A Word From: Charla Lambert & Stephen Matheson

writing-workshop-instructors-charla-lambert-stephen-matheson

The CSHL Scientific Writing Retreat is a four-day writing workshop offered annually in the fall at the stately Banbury Center. Guided by their main principle that “there’s no good scientific writing, there’s only good writing” the retreat aims to provide its participants with expert feedback on their specific writing project, and the environment to “get away” and write.

 This past April, Co-Instructors Charla Lambert of Cold Spring Harbor Laboratory (CSHL) and Stephen Matheson of Cell Reports organized the first-ever one-day virtual refresher course and reunion for their alumni. The refresher course was also attended by past coaches and followed by an alumni social.

A peek into “The Stephen Matheson Show” during the 2020 virtual edition of the writing retreat.  Image: Charla Lambert

A peek into “The Stephen Matheson Show” during the 2020 virtual edition of the writing retreat.
Image: Charla Lambert

We met up with Charla and Stephen to chat about their workshop, beginning the discussion with what inspired the format of the workshop.

Stephen: That is definitely a question for Charla because this is totally her invention. I think I’ve got this right, that the retreat was modeled after other programs at CSHL?

Charla: The format I dreamed up was patterned a little after the leadership workshop CSHL ran each spring for nine years. It was part didactic or lecture, part small group work, with lots of role playing and open discussions so people could bring their own experiences and get what they need out of the workshop. I also patterned the writing retreat after the Santa Fe Science Writing Workshop, which is an annual, week-long workshop taught by science journalists for non-science writers. I did that workshop while in graduate school and it was lectures in the morning, meetings with small groups, retreating to your rooms to write something each day, trying out different styles, getting lots of feedback, and revising. That totally informed how I wanted to structure the CSHL retreat, so people had good chunks of time to be able to work on their own.
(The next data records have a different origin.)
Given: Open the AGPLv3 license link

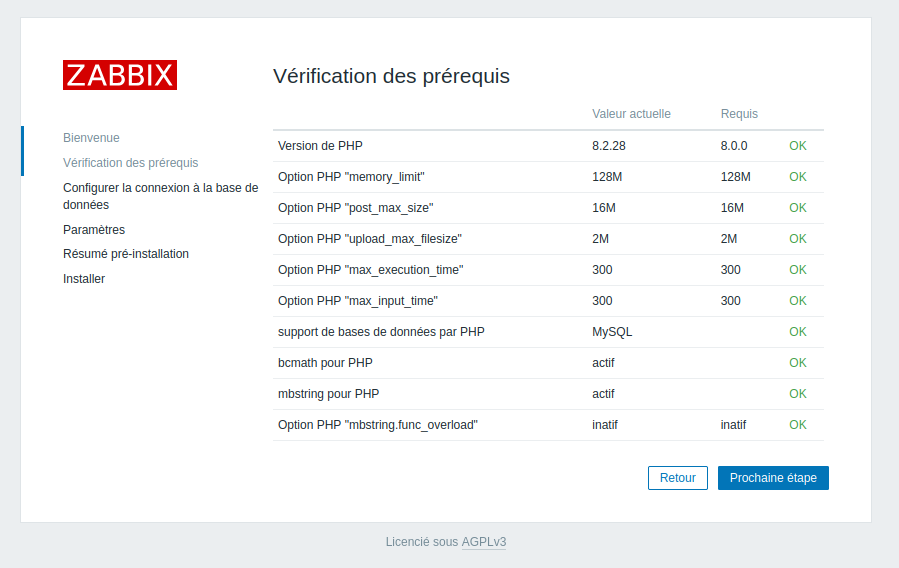Looking at the screenshot, I should (x=484, y=542).
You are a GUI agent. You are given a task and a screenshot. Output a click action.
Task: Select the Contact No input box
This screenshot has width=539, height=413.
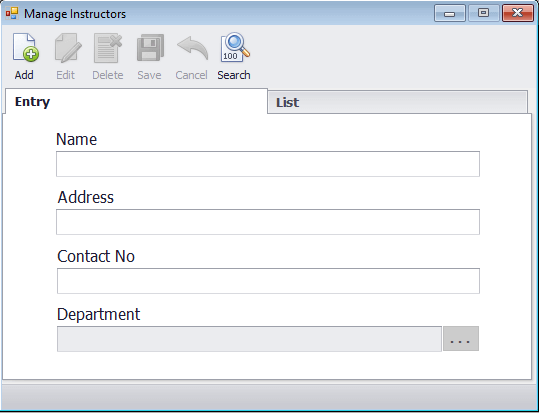(268, 281)
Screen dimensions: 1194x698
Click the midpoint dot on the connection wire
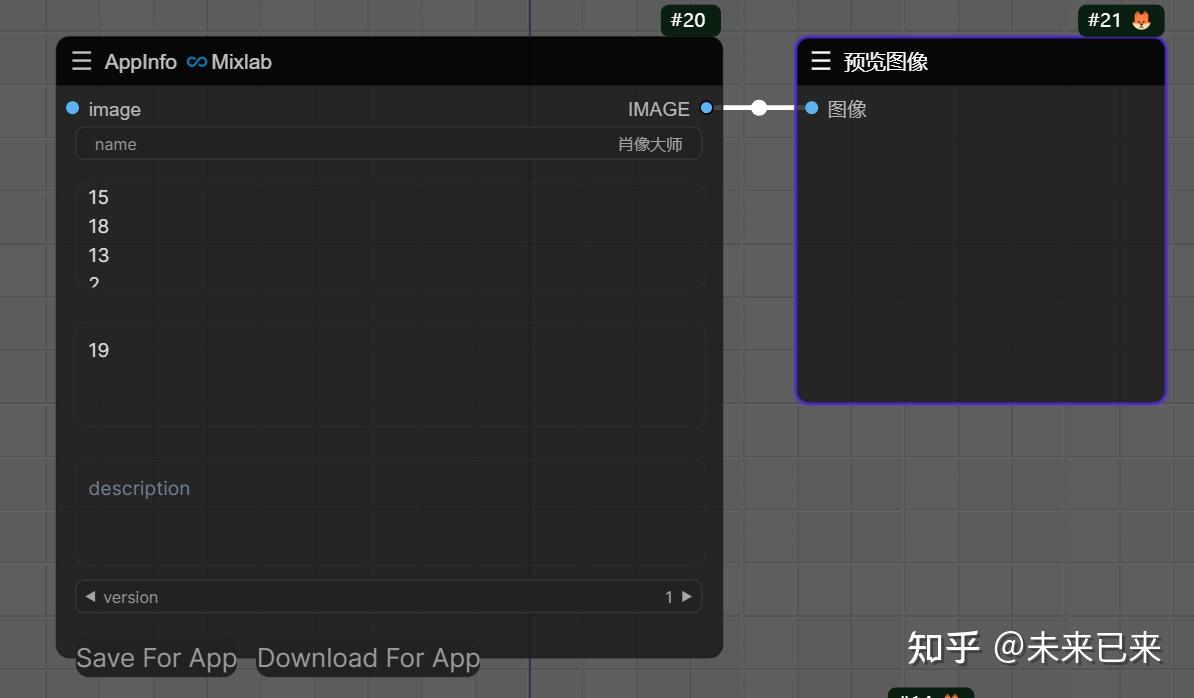coord(759,108)
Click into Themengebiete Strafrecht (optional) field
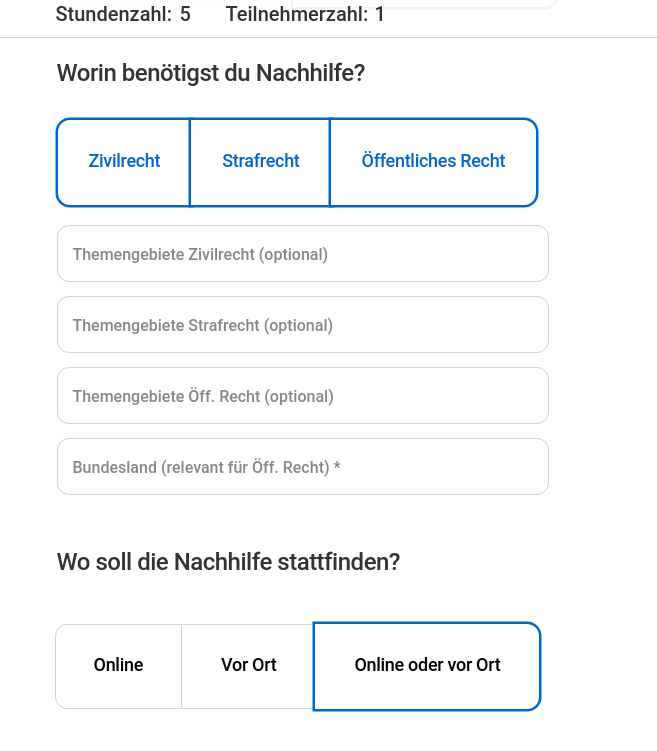Screen dimensions: 657x751 point(303,325)
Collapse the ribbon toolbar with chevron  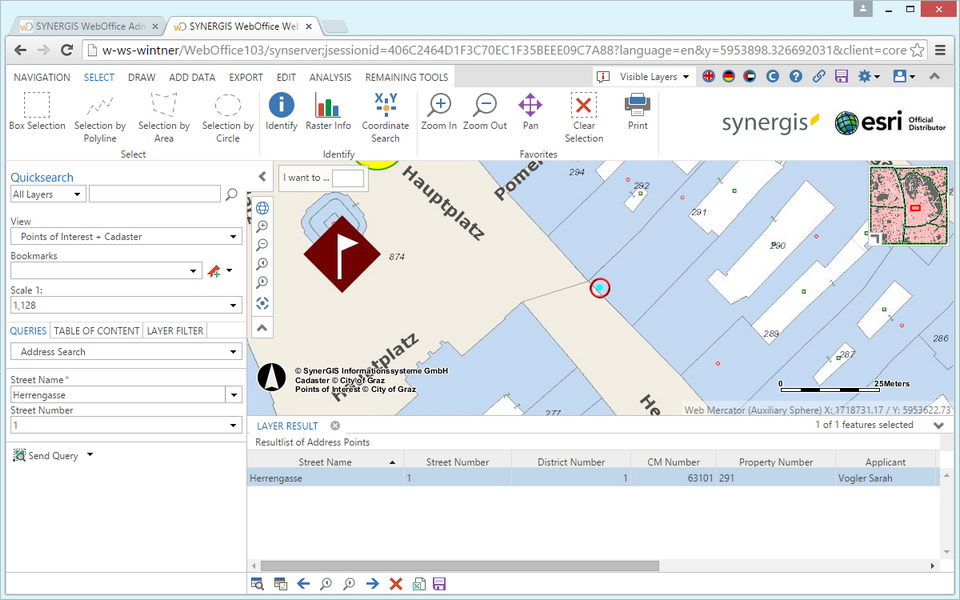pyautogui.click(x=934, y=76)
Given the high volume of applications this course receives, this question might be unnecessary but I’ll ask it anyway: Did you for notice a need for this type of workshop?

Charla: There was definitely a need for this kind of training, this hybrid between teaching good writing principles and just letting people get away from their lives to focus on what they’re writing. And specifically, there was a need at the postdoc and junior faculty level. Postdocs in particular tend to be forgotten by their universities, so this kind of program serves a unique niche.

Stephen: The need for scientists to learn how to write is something an editor like me knows painfully well. Charla didn't have to convince me of the reasons to have a scientific writing retreat!

c-write-17_stephen_matheson

The Scientific Writing Retreat has been offered in-person every fall since 2015 and virtually in 2020. Excluding the workshop last year, how has it changed over the past iterations?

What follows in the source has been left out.